DIRECTIVE | Rewrite all of the items below, changing "GUI agent" to "screen assistant" wherever it appears and keeping everything else the same.

MATERIAL PROVIDED |

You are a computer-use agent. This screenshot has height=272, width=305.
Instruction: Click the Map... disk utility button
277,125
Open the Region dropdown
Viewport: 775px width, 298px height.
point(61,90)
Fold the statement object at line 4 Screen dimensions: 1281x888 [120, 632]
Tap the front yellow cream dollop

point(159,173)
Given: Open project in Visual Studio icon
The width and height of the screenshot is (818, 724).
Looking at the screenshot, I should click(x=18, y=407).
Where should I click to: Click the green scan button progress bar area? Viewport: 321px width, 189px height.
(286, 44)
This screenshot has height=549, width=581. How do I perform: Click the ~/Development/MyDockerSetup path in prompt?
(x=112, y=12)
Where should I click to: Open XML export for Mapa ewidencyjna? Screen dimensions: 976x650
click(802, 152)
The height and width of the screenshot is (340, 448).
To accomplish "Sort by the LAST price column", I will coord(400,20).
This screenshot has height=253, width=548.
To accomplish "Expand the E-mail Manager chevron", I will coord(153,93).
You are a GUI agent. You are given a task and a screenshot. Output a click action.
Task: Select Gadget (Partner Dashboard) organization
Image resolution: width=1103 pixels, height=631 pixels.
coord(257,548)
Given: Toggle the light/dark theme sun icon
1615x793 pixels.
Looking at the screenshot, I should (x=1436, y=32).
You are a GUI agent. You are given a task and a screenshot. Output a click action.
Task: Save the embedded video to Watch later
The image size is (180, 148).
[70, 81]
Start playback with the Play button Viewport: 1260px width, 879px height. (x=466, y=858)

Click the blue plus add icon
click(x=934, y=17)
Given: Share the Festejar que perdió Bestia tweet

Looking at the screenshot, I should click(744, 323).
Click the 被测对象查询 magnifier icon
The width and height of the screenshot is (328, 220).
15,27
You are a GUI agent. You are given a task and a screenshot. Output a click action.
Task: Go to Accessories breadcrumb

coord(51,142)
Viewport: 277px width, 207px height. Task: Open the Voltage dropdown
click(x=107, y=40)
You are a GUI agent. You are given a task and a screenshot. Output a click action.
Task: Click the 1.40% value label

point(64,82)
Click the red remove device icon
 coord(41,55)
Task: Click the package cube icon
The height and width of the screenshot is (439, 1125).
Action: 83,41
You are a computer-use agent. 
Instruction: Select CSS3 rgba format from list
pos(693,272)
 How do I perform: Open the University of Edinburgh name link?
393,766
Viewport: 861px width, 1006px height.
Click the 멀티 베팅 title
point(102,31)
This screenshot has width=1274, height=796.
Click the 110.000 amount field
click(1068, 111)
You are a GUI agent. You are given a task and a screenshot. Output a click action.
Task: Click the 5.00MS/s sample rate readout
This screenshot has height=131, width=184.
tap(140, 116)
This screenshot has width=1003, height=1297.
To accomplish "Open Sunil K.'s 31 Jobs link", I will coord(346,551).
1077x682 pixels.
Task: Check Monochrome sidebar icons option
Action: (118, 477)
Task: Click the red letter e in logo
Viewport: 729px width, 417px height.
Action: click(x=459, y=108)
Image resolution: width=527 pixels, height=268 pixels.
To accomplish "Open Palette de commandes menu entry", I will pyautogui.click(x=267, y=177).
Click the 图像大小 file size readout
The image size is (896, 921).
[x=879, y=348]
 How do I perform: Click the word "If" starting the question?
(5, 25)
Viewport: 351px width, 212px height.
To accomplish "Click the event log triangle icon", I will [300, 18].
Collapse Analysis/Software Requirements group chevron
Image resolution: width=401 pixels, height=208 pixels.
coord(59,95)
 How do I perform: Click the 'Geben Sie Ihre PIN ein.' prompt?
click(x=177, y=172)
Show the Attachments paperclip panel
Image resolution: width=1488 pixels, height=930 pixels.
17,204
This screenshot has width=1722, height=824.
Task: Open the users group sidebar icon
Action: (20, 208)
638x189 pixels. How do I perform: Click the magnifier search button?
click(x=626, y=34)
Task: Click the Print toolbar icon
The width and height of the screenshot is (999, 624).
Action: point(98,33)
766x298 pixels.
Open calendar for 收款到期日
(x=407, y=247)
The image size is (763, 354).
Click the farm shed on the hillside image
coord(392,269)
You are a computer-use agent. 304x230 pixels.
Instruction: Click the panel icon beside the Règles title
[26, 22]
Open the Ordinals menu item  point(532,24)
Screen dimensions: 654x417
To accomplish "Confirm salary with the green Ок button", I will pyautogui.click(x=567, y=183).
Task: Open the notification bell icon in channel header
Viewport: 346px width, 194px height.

EXERCISE RESPONSE |
You are a computer-use agent. This screenshot has height=272, width=305.
Instruction: Click the Map... disk utility button
277,125
Open the Region dropdown
Viewport: 775px width, 298px height.
point(61,90)
Fold the statement object at line 4 Screen dimensions: 1281x888 [120, 632]
Tap the front yellow cream dollop

point(159,173)
Given: Open project in Visual Studio icon
The width and height of the screenshot is (818, 724).
Looking at the screenshot, I should click(x=18, y=407).
Where should I click to: Click the green scan button progress bar area? Viewport: 321px width, 189px height.
(286, 44)
This screenshot has height=549, width=581. How do I perform: Click the ~/Development/MyDockerSetup path in prompt?
(x=112, y=12)
Where should I click to: Open XML export for Mapa ewidencyjna? Screen dimensions: 976x650
click(802, 152)
The height and width of the screenshot is (340, 448).
To accomplish "Sort by the LAST price column", I will coord(400,20).
This screenshot has height=253, width=548.
To accomplish "Expand the E-mail Manager chevron", I will coord(153,93).
You are a screen assistant. You are given a task and a screenshot. Output a click action.
Task: Select Gadget (Partner Dashboard) organization
Image resolution: width=1103 pixels, height=631 pixels.
coord(257,548)
Given: Toggle the light/dark theme sun icon
1615x793 pixels.
Looking at the screenshot, I should (x=1436, y=32).
You are a screen assistant. You are given a task and a screenshot. Output a click action.
Task: Save the embedded video to Watch later
The image size is (180, 148).
[70, 81]
Start playback with the Play button Viewport: 1260px width, 879px height. (x=466, y=858)

Click the blue plus add icon
click(x=934, y=17)
Given: Share the Festejar que perdió Bestia tweet

Looking at the screenshot, I should click(744, 323).
Click the 被测对象查询 magnifier icon
The width and height of the screenshot is (328, 220).
15,27
You are a screen assistant. You are given a task and a screenshot. Output a click action.
Task: Go to Accessories breadcrumb

coord(51,142)
Viewport: 277px width, 207px height. Task: Open the Voltage dropdown
click(x=107, y=40)
You are a screen assistant. You are given a task and a screenshot. Output a click action.
Task: Click the 1.40% value label

point(64,82)
Click the red remove device icon
 coord(41,55)
Task: Click the package cube icon
The height and width of the screenshot is (439, 1125).
Action: 83,41
You are a computer-use agent. 
Instruction: Select CSS3 rgba format from list
pos(693,272)
 How do I perform: Open the University of Edinburgh name link?
393,766
Viewport: 861px width, 1006px height.
Click the 멀티 베팅 title
point(102,31)
This screenshot has width=1274, height=796.
Click the 110.000 amount field
click(1068, 111)
You are a screen assistant. You are given a task and a screenshot. Output a click action.
Task: Click the 5.00MS/s sample rate readout
This screenshot has height=131, width=184.
tap(140, 116)
This screenshot has width=1003, height=1297.
To accomplish "Open Sunil K.'s 31 Jobs link", I will coord(346,551).
1077x682 pixels.
Task: Check Monochrome sidebar icons option
Action: (118, 477)
Task: Click the red letter e in logo
Viewport: 729px width, 417px height.
Action: click(x=459, y=108)
Image resolution: width=527 pixels, height=268 pixels.
To accomplish "Open Palette de commandes menu entry", I will pyautogui.click(x=267, y=177).
Click the 图像大小 file size readout
The image size is (896, 921).
[x=879, y=348]
 How do I perform: Click the word "If" starting the question?
(5, 25)
Viewport: 351px width, 212px height.
To accomplish "Click the event log triangle icon", I will [300, 18].
Collapse Analysis/Software Requirements group chevron
Image resolution: width=401 pixels, height=208 pixels.
coord(59,95)
 How do I perform: Click the 'Geben Sie Ihre PIN ein.' prompt?
click(x=177, y=172)
Show the Attachments paperclip panel
Image resolution: width=1488 pixels, height=930 pixels.
17,204
This screenshot has width=1722, height=824.
Task: Open the users group sidebar icon
Action: (20, 208)
638x189 pixels. How do I perform: Click the magnifier search button?
click(x=626, y=34)
Task: Click the Print toolbar icon
The width and height of the screenshot is (999, 624).
Action: point(98,33)
766x298 pixels.
Open calendar for 收款到期日
(x=407, y=247)
The image size is (763, 354).
Click the farm shed on the hillside image
coord(392,269)
You are a computer-use agent. 304x230 pixels.
Instruction: Click the panel icon beside the Règles title
[26, 22]
Open the Ordinals menu item  point(532,24)
Screen dimensions: 654x417
To accomplish "Confirm salary with the green Ок button", I will pyautogui.click(x=567, y=183).
Task: Open the notification bell icon in channel header
Viewport: 346px width, 194px height.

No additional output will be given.